The little town where I live, Fairhope, Alabama, has always had an artsy element, which is nice, but over the past few decades the town has grown fashionable and attractive to wealthy people, which is not so nice. And now the artsy crowd also tends to be wealthy and fashionable. I don't care for this development, but it does have its positive aspects. I mean, would you rather live in a small town that's dying, like so many are, or one that's thriving, even if you aren't keen on the way it's thriving?
One of the positive aspects is that for three years now there has been a Fairhope Film Festival. My wife and I spent last Saturday from early afternoon till 9pm or so viewing three movies that we had picked from the roster of several dozen. There were many more I'd have liked to see, but they were shown at times when I couldn't attend. I liked the three a great deal, though (and so did my wife). Here's a brief description of them. You aren't likely to find them in a theater except perhaps at another festival, but the second two are on Netflix, and perhaps the first one will be in time. The first two are documentaries, the third is a drama.
This was my favorite, but for very personal reasons. You would probably like it, but you probably wouldn't like it as much as I did. I grew up in the country, on the family cattle farm (although my immediate family didn't farm, we lived on the property). I was in the 4-H club, and every year for four or five years in my early teens (I think), my siblings and cousins raised steers that were shown at a local exhibition, and then at the state fair in Birmingham (after which they were auctioned off and became beef). I suppose if you'd asked me I'd have said nobody does that anymore. But they do, and that's what this movie is about. I found it really affecting. It brought back very vividly things I hadn't thought about for at least forty years, perhaps fifty.
The kids in this movie aren't raising steers. Some of them are raising heifers (a steer is a castrated male, a heifer is a young female). Some are raising pigs. One boy wants to be a rodeo rider. Here's the trailer.
This was enormously moving to me. For instance, that bit at the end where the girl is patting the heifer's face: I hadn't thought about that since my last steer, I guess, but I felt it again. It was almost like time travel. Sometimes I think I should have stayed on the farm.
Oh, and by the way, coincidentally, the day before I saw County Fair I read this excellent article by Francesca Murphy about the ethical treatment of animals.

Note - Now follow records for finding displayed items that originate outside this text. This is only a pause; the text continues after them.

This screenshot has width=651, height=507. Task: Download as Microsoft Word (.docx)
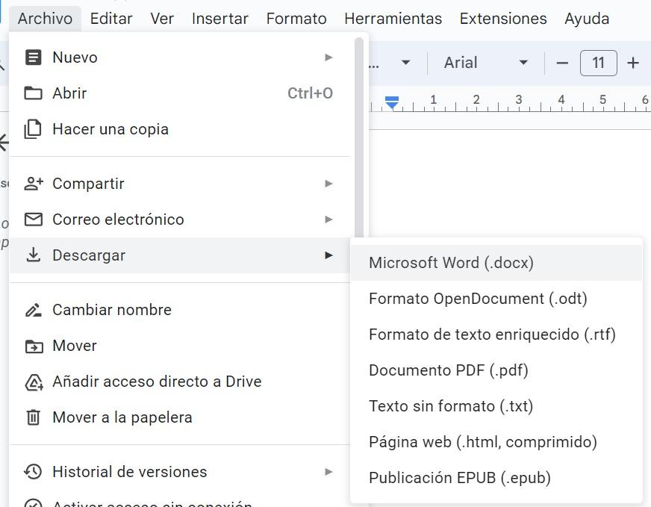click(x=452, y=262)
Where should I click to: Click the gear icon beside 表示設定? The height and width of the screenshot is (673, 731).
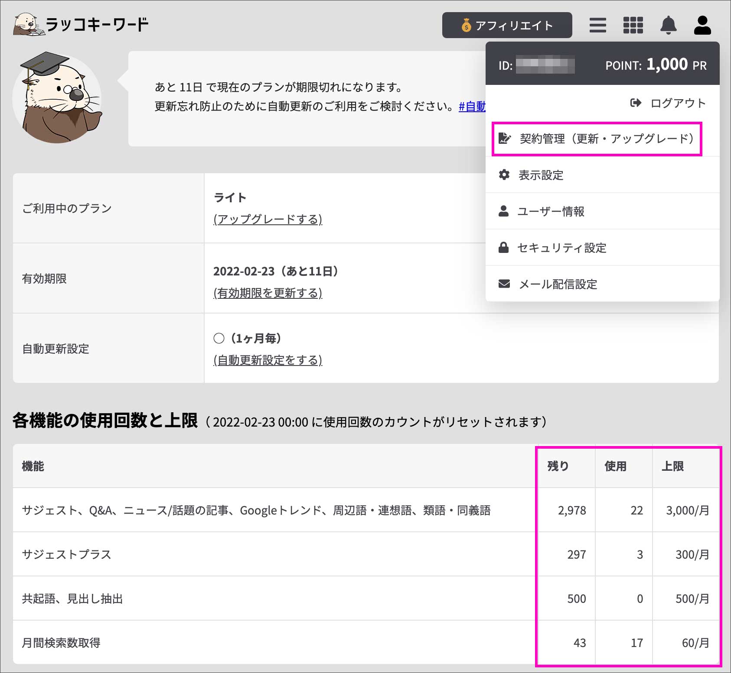[x=504, y=175]
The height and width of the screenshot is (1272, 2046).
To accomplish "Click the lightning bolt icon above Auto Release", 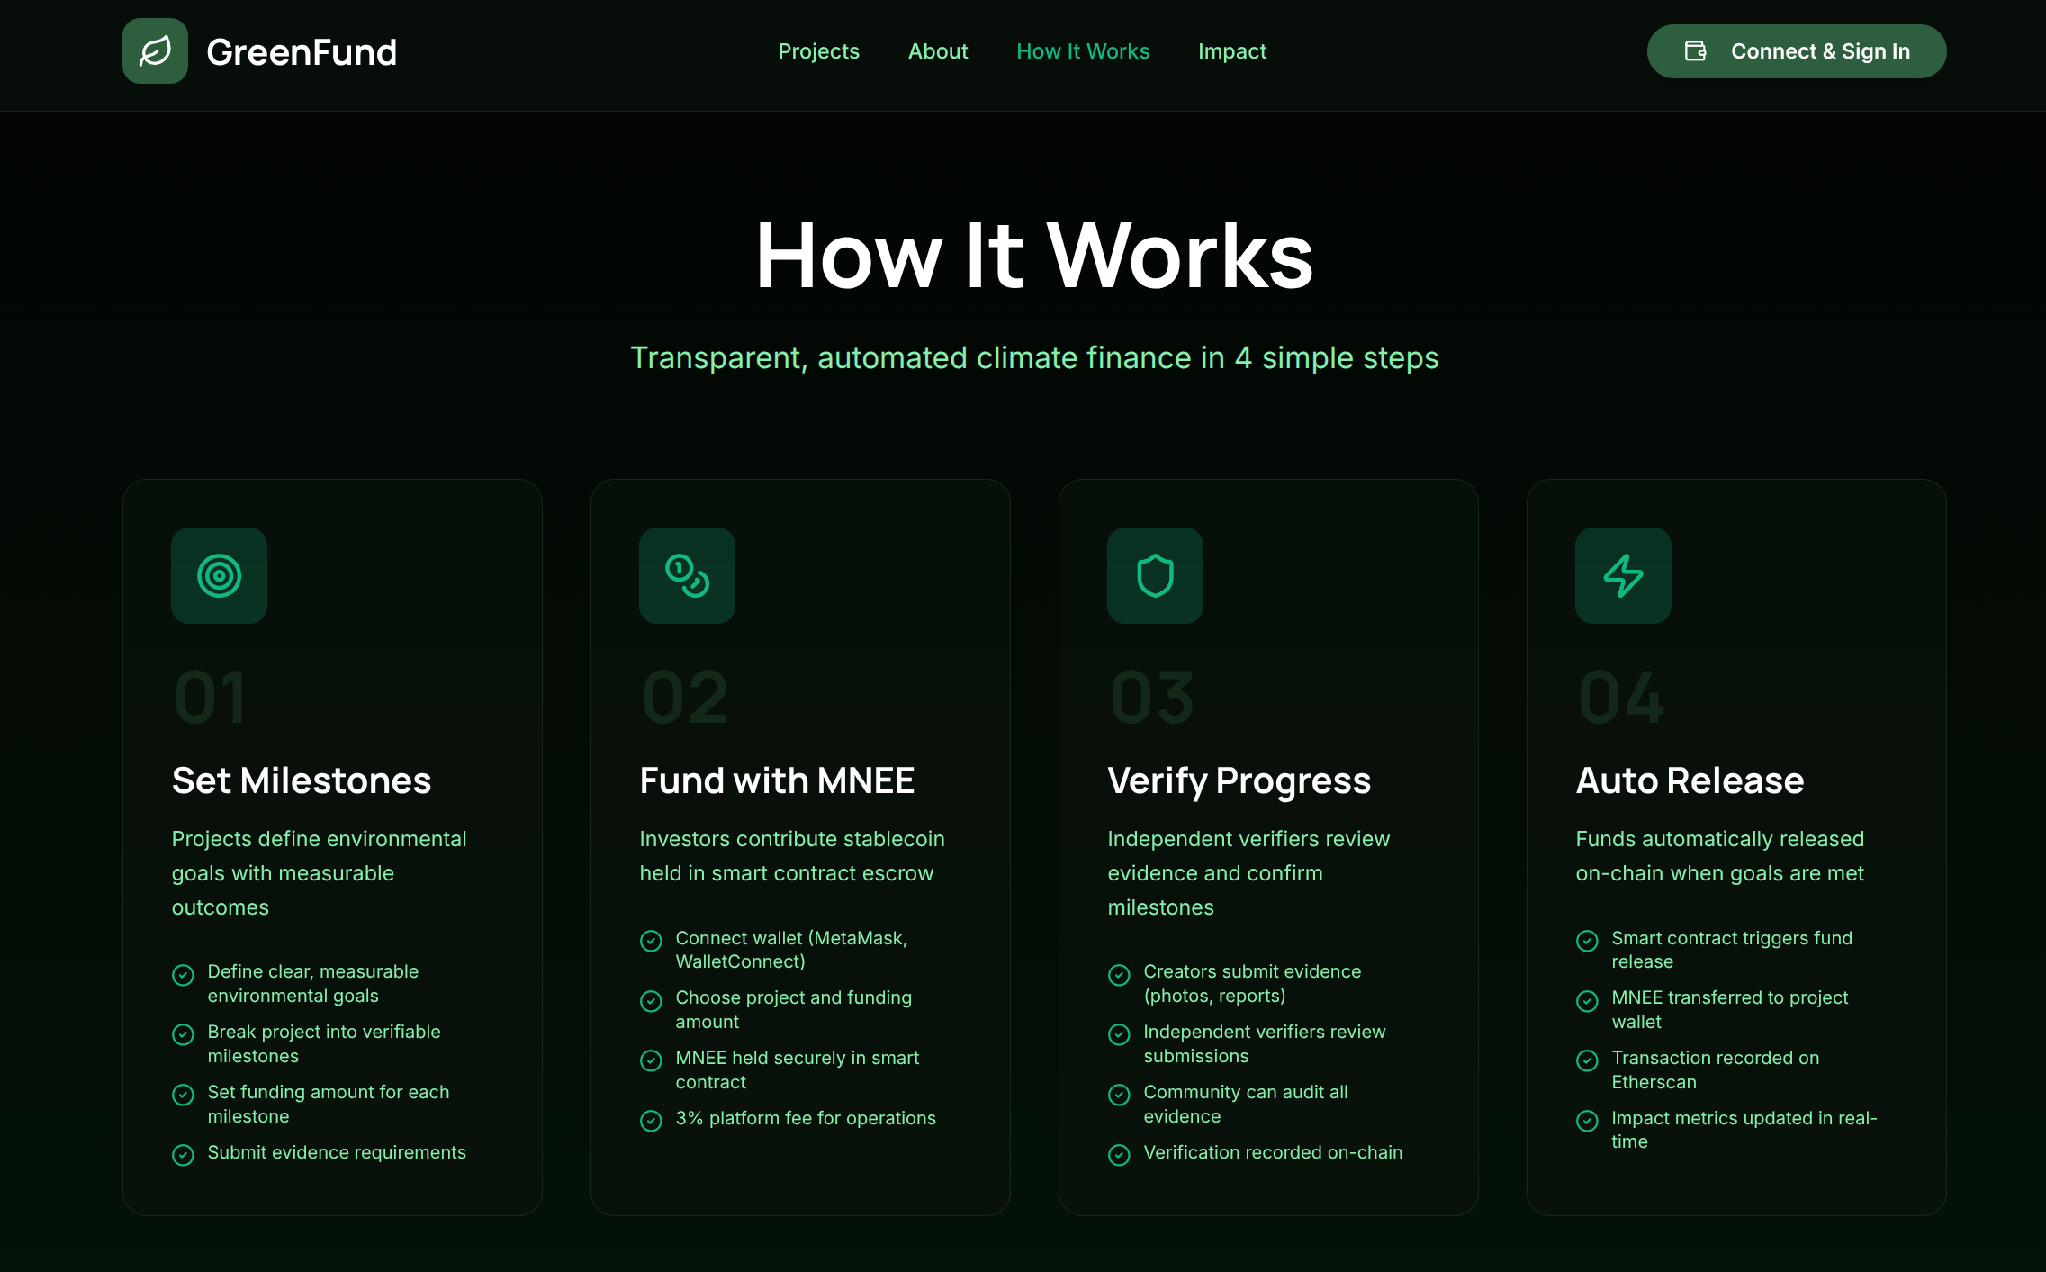I will tap(1623, 575).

A very engaging, respectful, and affectionate picture of people who don't ordinarily get either respect or affection from sophisticated America, which caused me to be very surprised when I saw in the credits (I always watch the credits) that it was produced by something called the Brooklyn Filmmakers Collective. Less surprising is the name of the director: Debra Granik, who directed the very powerful Winter's Bone. Stray Dog is also a portrait of rural Missouri. I'll save myself the trouble of describing it by pasting in the description from the web site:
Ron “Stray Dog” Hall lives in Southern Missouri where he owns and operates the At Ease RV Park. After seven years of living with four small dogs as his only companions, he is adjusting to life with his wife, Alicia, who is newly arrived from Mexico. Anchored by his small dogs and big bikes, Stray Dog seeks to strike a balance between his commitment to his family, neighbors, biker brotherhood, and fellow veterans. As part of the legacy of fighting in the Vietnam War, he wrestles with the everlasting puzzle of conscience, remorse, and forgiveness.
I said these are small films. This is a small drama. It doesn't have many characters, it doesn't have brilliant or profound dialog, and it doesn't have grand ambitions. But it's a good and touching story, well produced. It's about a very unhappy fourteen-year-old girl who's sent from her disintegrating family in Seattle to live for a while with an uncle in Alaska. For very good reasons she runs away. She falls in with a backpacker who has troubles of his own. And I'll leave it at that. I agree with the comments of the reviewers included in the trailer.
I want to mention one thing that I think deserves particular praise: it deals with some painful sexual stuff, but does not exploit it in a prurient way. And in one particular aspect, which I can't reveal without giving away too much of the plot, it really goes against the predictable movie pattern. In fact, thinking about it a bit more, I think it's somewhat subversive.